Pada tahun 1965 beliau berangkat ke pondok pesantren Tambakberas Jombang. Saat itu beliau masuk Madrasah Ibtidaiyyah duduk di kelas 2 dan di pertengahan tahun beliau langsung masuk kelas 3. Pada tahun 1959 beliau tamat MI kemudian masuk Mu’allimin. Karena kepandainnya, beliau lulus dari Muallimin lebih cepat. Saat beliau masih duduk di kelas 3 sudah diperintah KH. Fattah untuk mengajar di Madrasah Wajib Belajar (MWB) di lingkungan pondok Tambakberas.

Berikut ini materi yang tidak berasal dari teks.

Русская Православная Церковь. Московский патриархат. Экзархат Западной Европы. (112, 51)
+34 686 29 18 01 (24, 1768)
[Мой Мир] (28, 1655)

Djamal muda juga mengajar di salah satu pondok putri milik KH. Fattah yakni Pondok Pesantren Putri Al-Fathimiyyah dan mengajar di salah satu pondok putra yang sekarang diberi nama Pondok Induk Tambakberas Jombang. Pada tahun 1965 beliau meneruskan untuk mondoknya di Salatiga dan di Lasem. Saat mondok di Lasem beliau kembali menjadi kepercayaan, dan mendirikan organisasi santri yang meliputi: Jam’iyyatul Qurro’ wal Huffadz, Bahtsul Masa’il, Jam’iyyah Dzibai’yyah dan olahraga badminton, volly, dan pencak silat.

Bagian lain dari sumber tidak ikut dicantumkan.